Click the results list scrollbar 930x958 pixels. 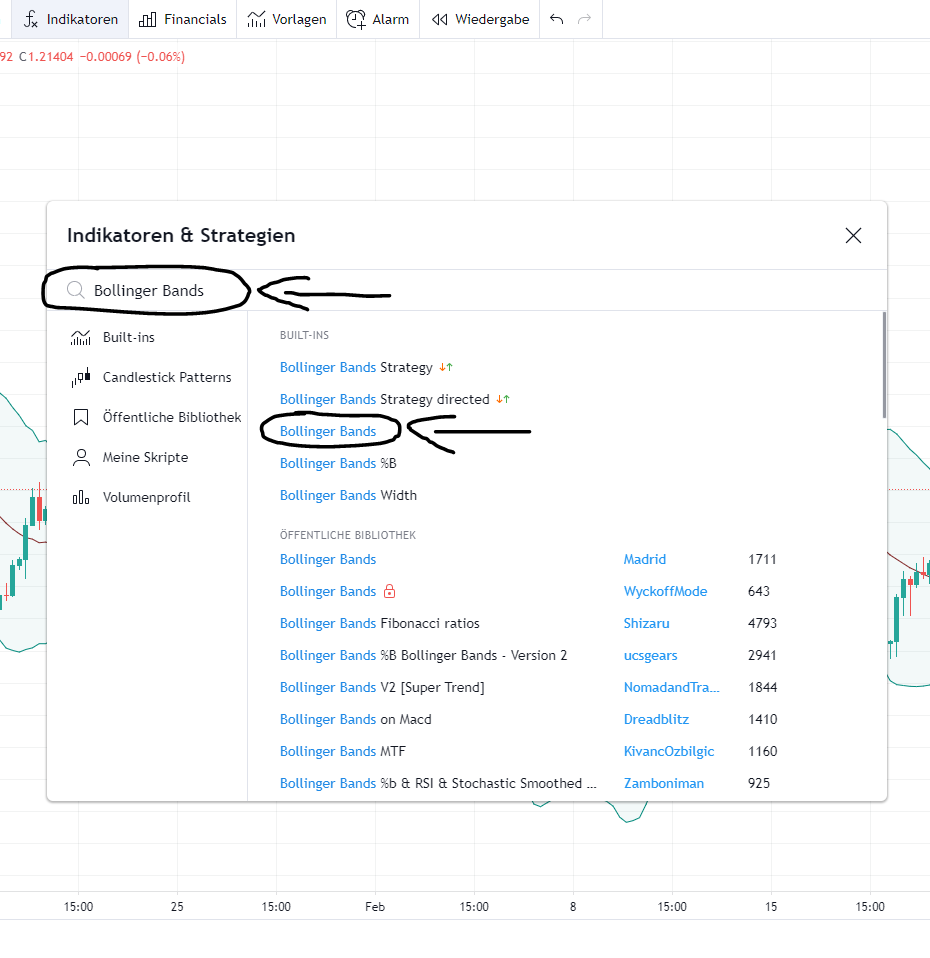pyautogui.click(x=884, y=365)
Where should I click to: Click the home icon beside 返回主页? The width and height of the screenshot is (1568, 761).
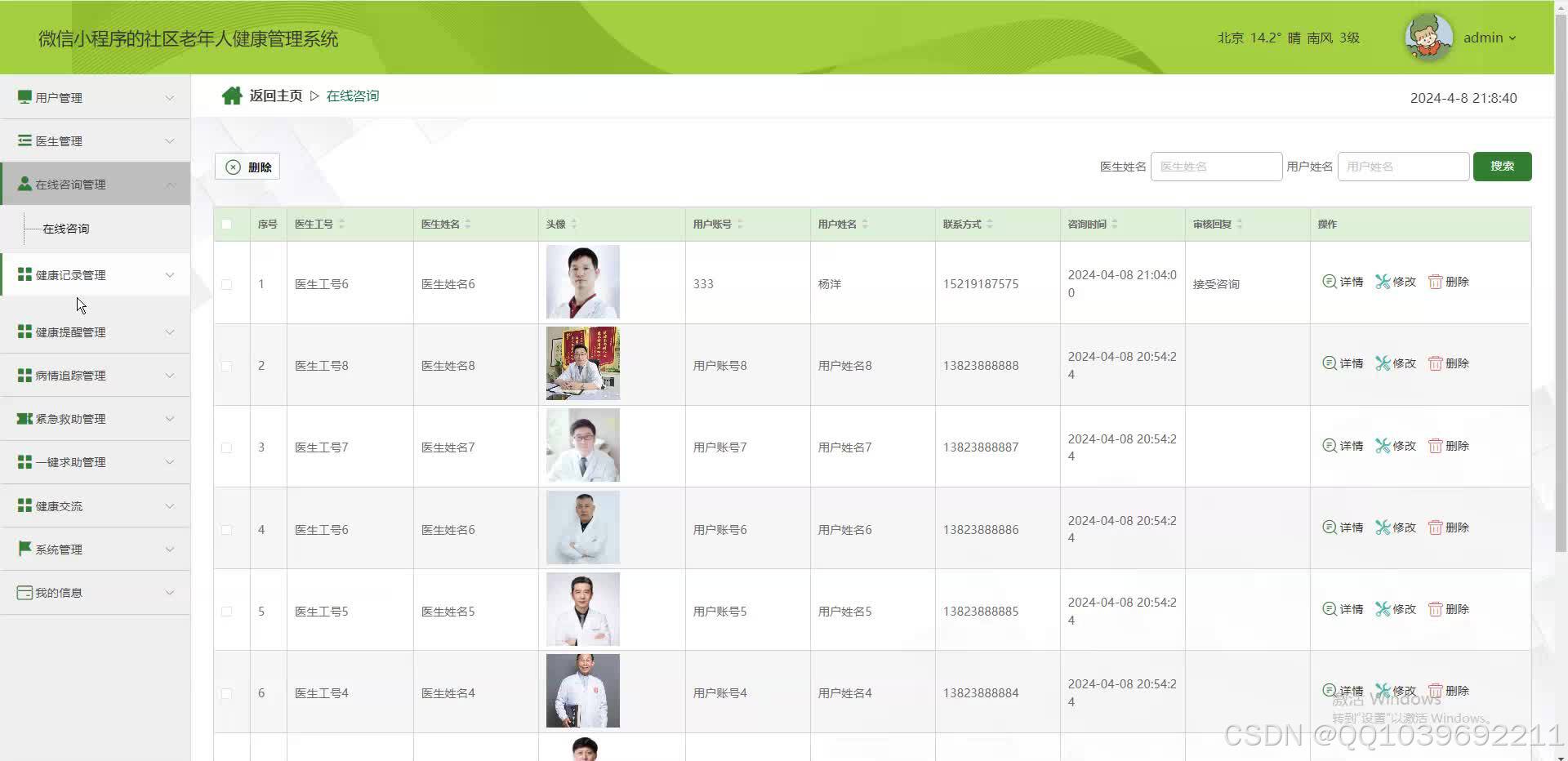click(232, 96)
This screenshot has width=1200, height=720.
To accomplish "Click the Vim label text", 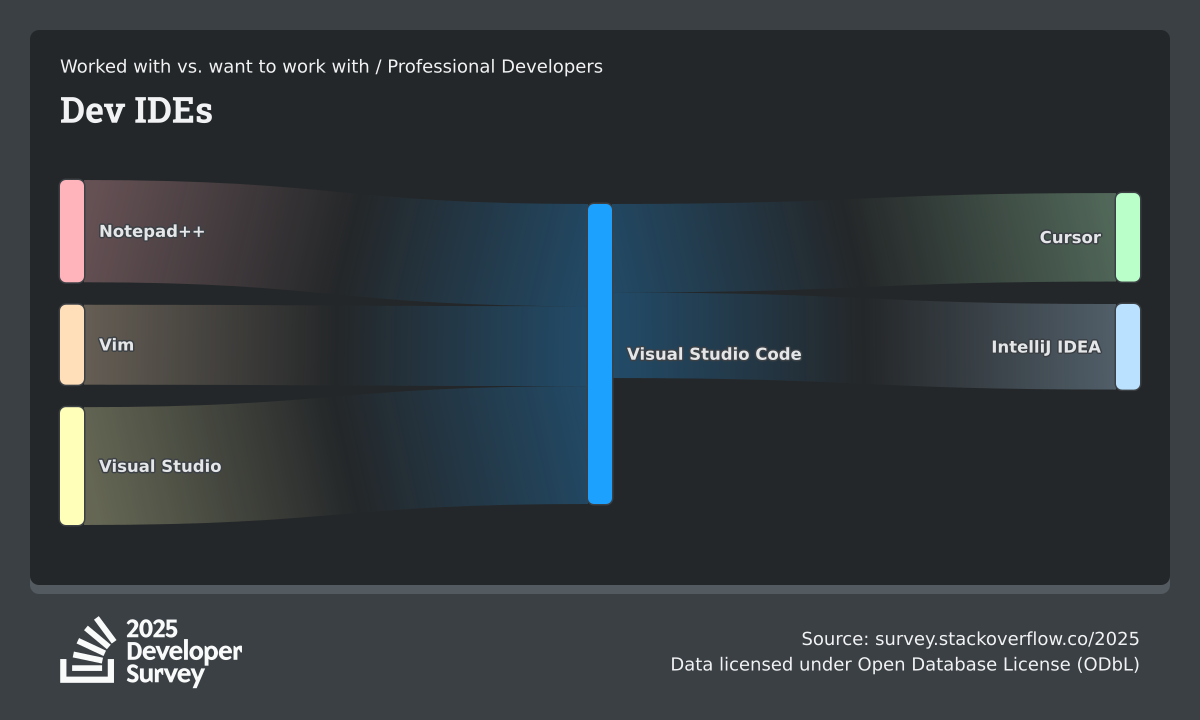I will pos(116,345).
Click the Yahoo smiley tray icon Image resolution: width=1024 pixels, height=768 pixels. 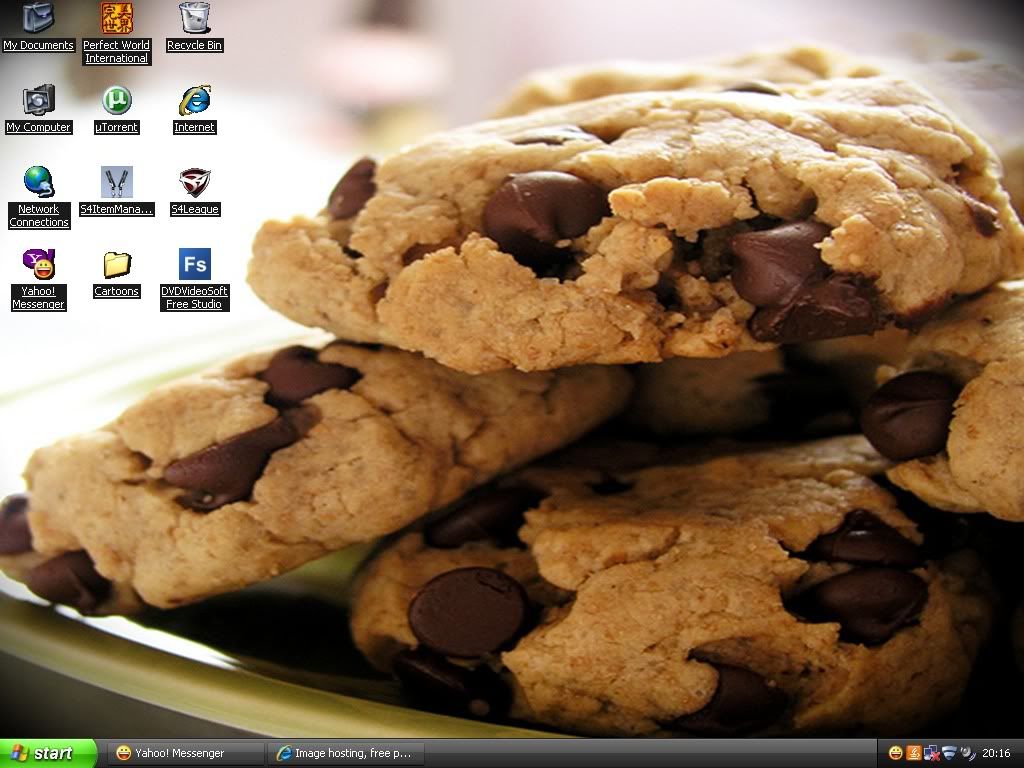(x=896, y=753)
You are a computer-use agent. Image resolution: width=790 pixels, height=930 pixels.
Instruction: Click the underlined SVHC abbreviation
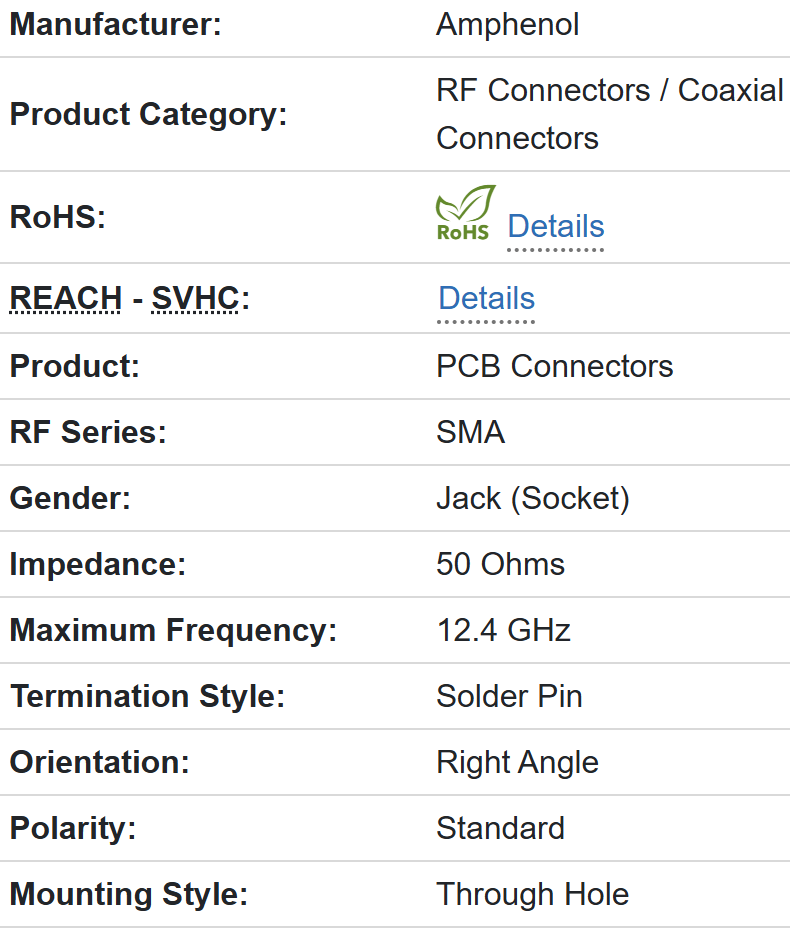[x=195, y=299]
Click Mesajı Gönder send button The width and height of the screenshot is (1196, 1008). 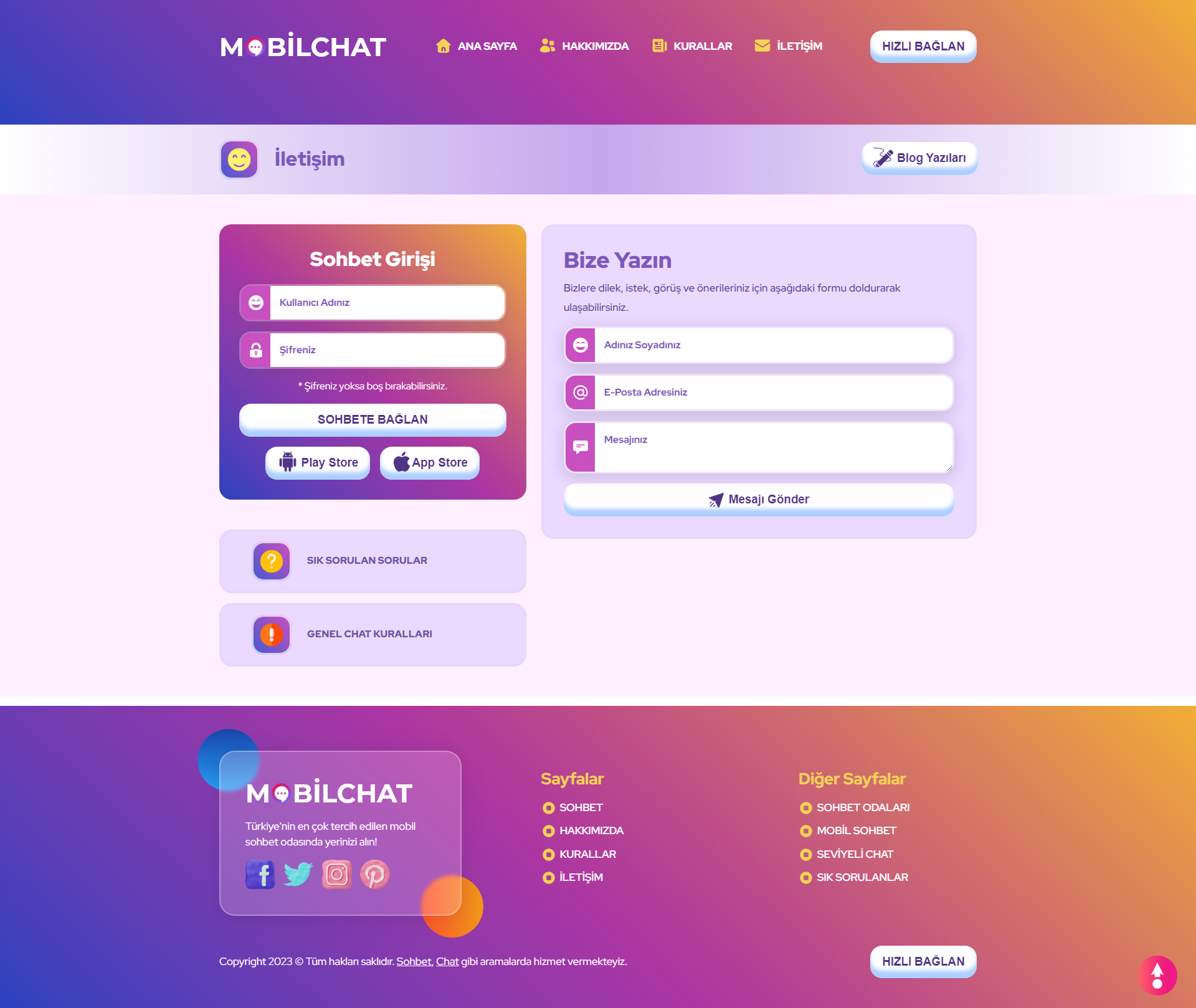[758, 499]
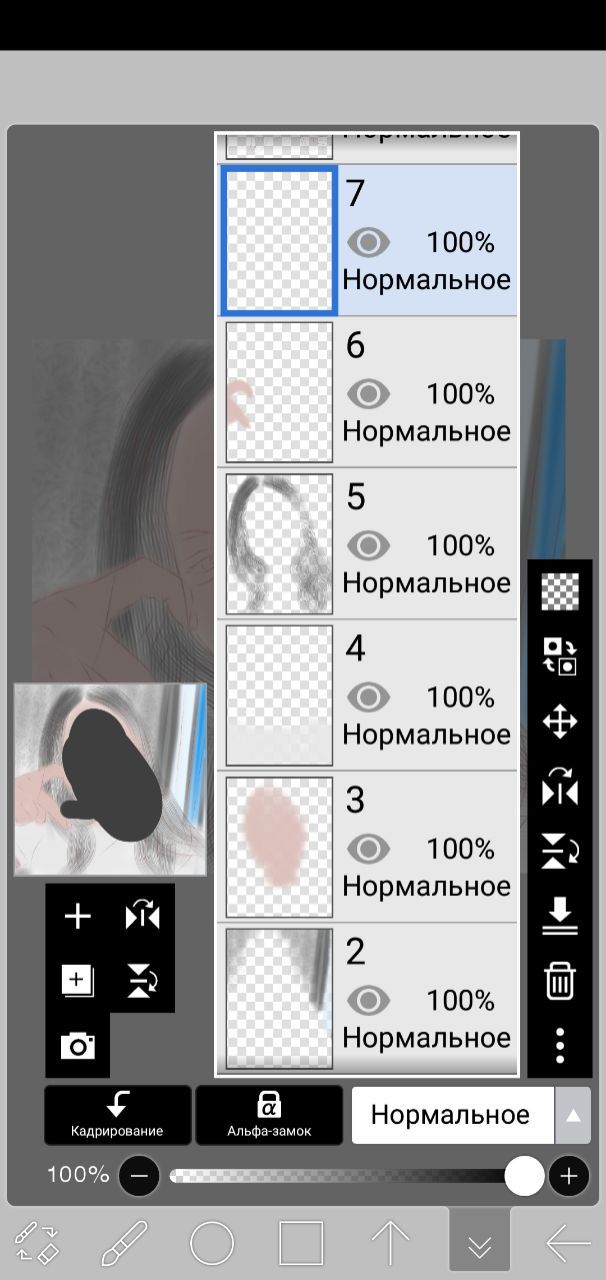
Task: Merge layer down with download-arrow icon
Action: [x=560, y=916]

Given problem ::
Rewrite the records from the line with "You are a computer-use" to the line with "[x=195, y=299]", changing "underlined" to "highlighted" and leaving everything else as it is. Omit the pictures from your answer.

Exercise output ::
You are a computer-use agent. Image resolution: width=790 pixels, height=930 pixels.
Instruction: Click the highlighted SVHC abbreviation
[x=195, y=299]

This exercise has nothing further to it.